La puissance des corps de métiers et de marchands, les droits et priviléges dont ils jouissaient dès le XIe siècle, les monopoles qui les rendaient maîtres exclusifs de l’industrie, du commerce et de la main-d’œuvre ; l’organisation des armées, qui le lendemain des guerres laissait sur les routes des milliers de soldats sans paye, sans patrie, avaient dû singulièrement développer ces associations de vagabonds, en lutte permanente avec la société. Les maisons de refuge, fondées par les moines, par les évêques, les rois et même de simples particuliers, pour soulager la misère et recueillir les pauvres, à peine suffisantes dans les temps ordinaires, ne pouvaient, après de longs troubles et des guerres interminables, offrir des asiles à tant de bras inoccupés, à des hommes qui avaient pris des habitudes de pillage, dégradés par la misère, n’ayant plus ni famille ni foyers. Il fallut un long temps pour que l’on pût guérir cette plaie sociale du paupérisme organisé, armé pour ainsi dire ; car, pendant le XVIe siècle, les guerres de religion contribuèrent à perpétuer cette situation. Ce ne fut que pendant le XVIIe siècle, quand la monarchie acquit une puissance inconnue jusqu’alors, que, par une police unique et des établissements de secours largement conçus, on put éteindre peu à peu ces associations de la misère et du vice. C’est dans cet esprit que nos grands hôpitaux furent rebâtis pour centraliser une foule de maisons de refuge, des maladreries, des dotations, disséminées dans les grandes villes ; que l’hôpital central des Invalides fut fondé, que la Salpêtrière, maison de renfermement des pauvres, comme l’appelle Sauval, fut bâtie.

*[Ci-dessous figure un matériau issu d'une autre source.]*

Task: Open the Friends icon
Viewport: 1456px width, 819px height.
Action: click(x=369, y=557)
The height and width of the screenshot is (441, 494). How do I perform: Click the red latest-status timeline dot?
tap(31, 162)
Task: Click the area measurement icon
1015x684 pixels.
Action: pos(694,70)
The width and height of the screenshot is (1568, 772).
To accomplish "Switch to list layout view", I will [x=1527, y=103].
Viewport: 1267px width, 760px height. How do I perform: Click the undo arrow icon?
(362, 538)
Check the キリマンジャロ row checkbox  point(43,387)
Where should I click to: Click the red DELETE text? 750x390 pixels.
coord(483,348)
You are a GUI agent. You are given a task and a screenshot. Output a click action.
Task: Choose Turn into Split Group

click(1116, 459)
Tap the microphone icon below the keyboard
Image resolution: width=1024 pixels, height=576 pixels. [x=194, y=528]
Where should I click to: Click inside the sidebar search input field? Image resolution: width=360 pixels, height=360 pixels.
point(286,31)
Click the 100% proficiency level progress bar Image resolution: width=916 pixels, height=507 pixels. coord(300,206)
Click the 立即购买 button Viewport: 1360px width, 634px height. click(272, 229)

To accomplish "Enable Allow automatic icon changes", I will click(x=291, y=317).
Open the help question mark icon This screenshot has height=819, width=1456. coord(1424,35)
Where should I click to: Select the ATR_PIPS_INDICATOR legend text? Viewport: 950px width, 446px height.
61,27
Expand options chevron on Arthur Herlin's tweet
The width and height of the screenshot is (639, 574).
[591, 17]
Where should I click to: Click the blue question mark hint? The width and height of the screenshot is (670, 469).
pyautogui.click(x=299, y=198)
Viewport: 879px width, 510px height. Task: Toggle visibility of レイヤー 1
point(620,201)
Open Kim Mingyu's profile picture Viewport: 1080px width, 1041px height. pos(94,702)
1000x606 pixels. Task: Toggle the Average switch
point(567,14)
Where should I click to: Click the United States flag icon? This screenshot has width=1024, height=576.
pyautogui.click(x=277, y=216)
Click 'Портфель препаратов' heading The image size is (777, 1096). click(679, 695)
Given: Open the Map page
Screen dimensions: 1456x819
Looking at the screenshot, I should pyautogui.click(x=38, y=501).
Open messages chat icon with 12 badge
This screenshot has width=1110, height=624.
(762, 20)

Le morcellement féodal ne pouvait seconder des mesures d’utilité générale ; le système féodal est essentiellement égoïste ; ce qu’il fait, il le fait pour lui et les siens, à l’exclusion de la généralité. Les établissements monastiques eux-mêmes étaient imbus, jusqu’à un certain point, de cet esprit exclusif, car, comme nous l’avons dit, ils tenaient aux habitudes féodales, comme propriétaires fonciers. Les ordres mendiants s’étaient élevés avec des idées complètement étrangères aux mœurs de la féodalité ; mais, devenus riches possesseurs de biens-fonds, ils avaient perdu de vue le principe de leur institution ; séparés, rivaux même, ils avaient cessé, dès la fin du XIIIe siècle, de concourir vers un but commun d’intérêt général ; non qu’ils ne rendissent, comme leurs prédécesseurs les bénédictins, d’éminents services, mais c’étaient des services isolés. Il appartenait à la centralisation politique, à l’unité du pouvoir monarchique, de créer de véritables établissements publics, non plus pour telle ou telle bourgade, pour telle ou telle ville, mais pour le pays. Ne nous étonnons donc point de ne pas trouver, avant le XVIe siècle, de ces grands monuments d’utilité générale, qui s’élèvent à partir du XVIIe siècle, et qui font la véritable gloire du siècle de Louis XIV. L’état du pays, avant cette époque, ne comportait pas des travaux conçus avec grandeur, exécutés avec ensemble, et produisant des résultats immenses. Il fallait que l’unité du pouvoir monarchique ne fût plus contestée pour faire passer un canal à travers trois ou quatre provinces ayant chacune ses coutumes, ses préjugés et ses priviléges ; pour organiser sur toute la surface du territoire un système de casernement des troupes, d’hôpitaux pour les malades, de ponts, d’endiguement des rivières, de défense des ports contre les envahissements de la mer. Mais si le pays gagnait en bien-être et en sécurité à l’établissement de l’unité gouvernementale, il faut convenir que l’art y perdait, tandis que le morcellement féodal était singulièrement propre à son développement. Un art officiel n’est plus un art, c’est une formule ; l’art disparaît avec la responsabilité de l’artiste.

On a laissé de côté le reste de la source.